[Pixel coordinate grounding data]
┄┄┄┄┄┄┄┄┄┄

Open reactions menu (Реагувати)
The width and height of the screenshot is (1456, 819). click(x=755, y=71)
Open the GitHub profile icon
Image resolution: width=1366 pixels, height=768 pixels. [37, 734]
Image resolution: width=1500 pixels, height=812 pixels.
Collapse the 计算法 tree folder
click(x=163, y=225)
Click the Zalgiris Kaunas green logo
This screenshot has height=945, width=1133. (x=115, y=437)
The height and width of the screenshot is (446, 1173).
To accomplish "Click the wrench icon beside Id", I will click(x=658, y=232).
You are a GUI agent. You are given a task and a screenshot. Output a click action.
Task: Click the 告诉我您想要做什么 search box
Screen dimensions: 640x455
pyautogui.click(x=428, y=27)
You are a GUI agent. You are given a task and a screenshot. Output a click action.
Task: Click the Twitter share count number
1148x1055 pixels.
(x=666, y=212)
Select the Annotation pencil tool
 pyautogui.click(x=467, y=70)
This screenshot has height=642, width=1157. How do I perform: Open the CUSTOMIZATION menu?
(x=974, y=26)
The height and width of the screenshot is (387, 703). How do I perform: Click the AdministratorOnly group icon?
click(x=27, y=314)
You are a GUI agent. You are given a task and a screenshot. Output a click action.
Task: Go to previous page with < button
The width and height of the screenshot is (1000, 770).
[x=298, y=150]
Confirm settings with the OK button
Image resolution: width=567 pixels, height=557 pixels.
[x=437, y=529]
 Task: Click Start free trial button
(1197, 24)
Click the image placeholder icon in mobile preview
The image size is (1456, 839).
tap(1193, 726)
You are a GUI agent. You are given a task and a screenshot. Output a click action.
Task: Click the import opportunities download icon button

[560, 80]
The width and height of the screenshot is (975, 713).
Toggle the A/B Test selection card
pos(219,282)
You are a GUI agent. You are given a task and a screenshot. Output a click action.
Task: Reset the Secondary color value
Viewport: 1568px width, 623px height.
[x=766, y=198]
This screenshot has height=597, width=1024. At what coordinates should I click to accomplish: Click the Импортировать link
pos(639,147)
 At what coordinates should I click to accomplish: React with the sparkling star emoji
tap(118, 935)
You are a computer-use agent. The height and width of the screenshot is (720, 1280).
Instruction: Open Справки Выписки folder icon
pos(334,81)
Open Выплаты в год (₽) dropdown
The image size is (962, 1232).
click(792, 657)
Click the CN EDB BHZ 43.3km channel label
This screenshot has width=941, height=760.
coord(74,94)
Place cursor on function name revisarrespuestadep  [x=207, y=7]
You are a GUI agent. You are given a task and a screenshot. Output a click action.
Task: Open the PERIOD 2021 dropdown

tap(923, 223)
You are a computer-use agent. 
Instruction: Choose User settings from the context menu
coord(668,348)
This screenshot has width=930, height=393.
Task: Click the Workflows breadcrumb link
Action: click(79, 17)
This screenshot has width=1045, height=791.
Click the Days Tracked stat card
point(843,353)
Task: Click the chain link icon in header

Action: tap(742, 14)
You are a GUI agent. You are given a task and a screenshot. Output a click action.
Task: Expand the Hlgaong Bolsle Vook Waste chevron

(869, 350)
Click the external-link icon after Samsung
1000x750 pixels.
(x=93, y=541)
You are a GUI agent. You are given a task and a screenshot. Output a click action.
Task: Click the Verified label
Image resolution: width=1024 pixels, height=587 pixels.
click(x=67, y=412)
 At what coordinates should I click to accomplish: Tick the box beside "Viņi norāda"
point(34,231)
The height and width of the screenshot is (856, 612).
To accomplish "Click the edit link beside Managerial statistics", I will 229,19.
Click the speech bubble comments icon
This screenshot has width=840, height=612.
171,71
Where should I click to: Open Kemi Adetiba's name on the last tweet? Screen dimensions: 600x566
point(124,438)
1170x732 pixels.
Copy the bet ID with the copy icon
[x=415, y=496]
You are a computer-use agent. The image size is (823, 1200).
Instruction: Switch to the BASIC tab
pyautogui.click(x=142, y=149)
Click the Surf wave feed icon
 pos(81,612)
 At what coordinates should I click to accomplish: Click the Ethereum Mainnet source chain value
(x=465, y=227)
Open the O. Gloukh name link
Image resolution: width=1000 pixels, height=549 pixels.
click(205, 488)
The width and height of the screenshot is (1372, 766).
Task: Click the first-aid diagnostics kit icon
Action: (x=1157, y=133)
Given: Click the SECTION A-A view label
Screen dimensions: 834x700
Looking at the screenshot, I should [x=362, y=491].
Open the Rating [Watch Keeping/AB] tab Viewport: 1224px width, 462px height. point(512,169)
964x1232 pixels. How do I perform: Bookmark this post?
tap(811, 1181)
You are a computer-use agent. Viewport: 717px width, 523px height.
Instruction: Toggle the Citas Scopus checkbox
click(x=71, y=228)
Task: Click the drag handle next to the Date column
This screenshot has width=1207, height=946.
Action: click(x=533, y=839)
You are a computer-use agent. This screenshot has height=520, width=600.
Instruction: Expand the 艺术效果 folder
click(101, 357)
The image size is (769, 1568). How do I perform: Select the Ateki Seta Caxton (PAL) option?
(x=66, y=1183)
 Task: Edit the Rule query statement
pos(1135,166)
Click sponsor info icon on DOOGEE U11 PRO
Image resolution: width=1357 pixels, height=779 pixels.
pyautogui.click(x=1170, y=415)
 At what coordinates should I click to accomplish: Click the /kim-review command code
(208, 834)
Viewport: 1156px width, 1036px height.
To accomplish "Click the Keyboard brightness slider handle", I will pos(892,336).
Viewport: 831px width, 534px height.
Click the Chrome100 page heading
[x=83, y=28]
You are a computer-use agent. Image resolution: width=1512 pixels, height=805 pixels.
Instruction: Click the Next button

┄┄┄┄┄┄┄┄┄┄

TASK TO COMPLETE »
Word for word, write out all the lines shown above.

ANSWER »
Open reactions menu (Реагувати)
The width and height of the screenshot is (1456, 819). click(x=755, y=71)
Open the GitHub profile icon
Image resolution: width=1366 pixels, height=768 pixels. [37, 734]
Image resolution: width=1500 pixels, height=812 pixels.
Collapse the 计算法 tree folder
click(x=163, y=225)
Click the Zalgiris Kaunas green logo
This screenshot has height=945, width=1133. (x=115, y=437)
The height and width of the screenshot is (446, 1173).
To accomplish "Click the wrench icon beside Id", I will click(x=658, y=232).
You are a GUI agent. You are given a task and a screenshot. Output a click action.
Task: Click the 告诉我您想要做什么 search box
Screen dimensions: 640x455
pyautogui.click(x=428, y=27)
You are a GUI agent. You are given a task and a screenshot. Output a click action.
Task: Click the Twitter share count number
1148x1055 pixels.
(x=666, y=212)
Select the Annotation pencil tool
 pyautogui.click(x=467, y=70)
This screenshot has height=642, width=1157. How do I perform: Open the CUSTOMIZATION menu?
(x=974, y=26)
The height and width of the screenshot is (387, 703). How do I perform: Click the AdministratorOnly group icon?
click(x=27, y=314)
You are a GUI agent. You are given a task and a screenshot. Output a click action.
Task: Go to previous page with < button
The width and height of the screenshot is (1000, 770).
[x=298, y=150]
Confirm settings with the OK button
Image resolution: width=567 pixels, height=557 pixels.
[x=437, y=529]
 Task: Click Start free trial button
(1197, 24)
Click the image placeholder icon in mobile preview
The image size is (1456, 839).
tap(1193, 726)
You are a GUI agent. You are given a task and a screenshot. Output a click action.
Task: Click the import opportunities download icon button

[560, 80]
The width and height of the screenshot is (975, 713).
Toggle the A/B Test selection card
pos(219,282)
You are a GUI agent. You are given a task and a screenshot. Output a click action.
Task: Reset the Secondary color value
Viewport: 1568px width, 623px height.
[x=766, y=198]
This screenshot has height=597, width=1024. At what coordinates should I click to accomplish: Click the Импортировать link
pos(639,147)
 At what coordinates should I click to accomplish: React with the sparkling star emoji
tap(118, 935)
You are a computer-use agent. The height and width of the screenshot is (720, 1280).
Instruction: Open Справки Выписки folder icon
pos(334,81)
Open Выплаты в год (₽) dropdown
The image size is (962, 1232).
click(792, 657)
Click the CN EDB BHZ 43.3km channel label
This screenshot has width=941, height=760.
coord(74,94)
Place cursor on function name revisarrespuestadep  [x=207, y=7]
You are a GUI agent. You are given a task and a screenshot. Output a click action.
Task: Open the PERIOD 2021 dropdown

tap(923, 223)
You are a computer-use agent. 
Instruction: Choose User settings from the context menu
coord(668,348)
This screenshot has width=930, height=393.
Task: Click the Workflows breadcrumb link
Action: click(79, 17)
This screenshot has width=1045, height=791.
Click the Days Tracked stat card
point(843,353)
Task: Click the chain link icon in header

Action: tap(742, 14)
You are a GUI agent. You are given a task and a screenshot. Output a click action.
Task: Expand the Hlgaong Bolsle Vook Waste chevron

(869, 350)
Click the external-link icon after Samsung
1000x750 pixels.
(x=93, y=541)
You are a GUI agent. You are given a task and a screenshot. Output a click action.
Task: Click the Verified label
Image resolution: width=1024 pixels, height=587 pixels.
click(x=67, y=412)
 At what coordinates should I click to accomplish: Tick the box beside "Viņi norāda"
point(34,231)
The height and width of the screenshot is (856, 612).
To accomplish "Click the edit link beside Managerial statistics", I will 229,19.
Click the speech bubble comments icon
This screenshot has width=840, height=612.
171,71
Where should I click to: Open Kemi Adetiba's name on the last tweet? Screen dimensions: 600x566
point(124,438)
1170x732 pixels.
Copy the bet ID with the copy icon
[x=415, y=496]
You are a computer-use agent. The image size is (823, 1200).
Instruction: Switch to the BASIC tab
pyautogui.click(x=142, y=149)
Click the Surf wave feed icon
 pos(81,612)
 At what coordinates should I click to accomplish: Click the Ethereum Mainnet source chain value
(x=465, y=227)
Open the O. Gloukh name link
Image resolution: width=1000 pixels, height=549 pixels.
click(205, 488)
The width and height of the screenshot is (1372, 766).
Task: Click the first-aid diagnostics kit icon
Action: (x=1157, y=133)
Given: Click the SECTION A-A view label
Screen dimensions: 834x700
Looking at the screenshot, I should [x=362, y=491].
Open the Rating [Watch Keeping/AB] tab Viewport: 1224px width, 462px height. point(512,169)
964x1232 pixels. How do I perform: Bookmark this post?
tap(811, 1181)
You are a computer-use agent. Viewport: 717px width, 523px height.
Instruction: Toggle the Citas Scopus checkbox
click(x=71, y=228)
Task: Click the drag handle next to the Date column
This screenshot has width=1207, height=946.
Action: click(x=533, y=839)
You are a computer-use agent. This screenshot has height=520, width=600.
Instruction: Expand the 艺术效果 folder
click(101, 357)
The image size is (769, 1568). How do I perform: Select the Ateki Seta Caxton (PAL) option?
(x=66, y=1183)
 Task: Edit the Rule query statement
pos(1135,166)
Click sponsor info icon on DOOGEE U11 PRO
Image resolution: width=1357 pixels, height=779 pixels.
pyautogui.click(x=1170, y=415)
 At what coordinates should I click to accomplish: Click the /kim-review command code
(208, 834)
Viewport: 1156px width, 1036px height.
To accomplish "Click the Keyboard brightness slider handle", I will pos(892,336).
Viewport: 831px width, 534px height.
Click the Chrome100 page heading
[x=83, y=28]
You are a computer-use agent. Image resolution: width=1512 pixels, height=805 pixels.
Instruction: Click the Next button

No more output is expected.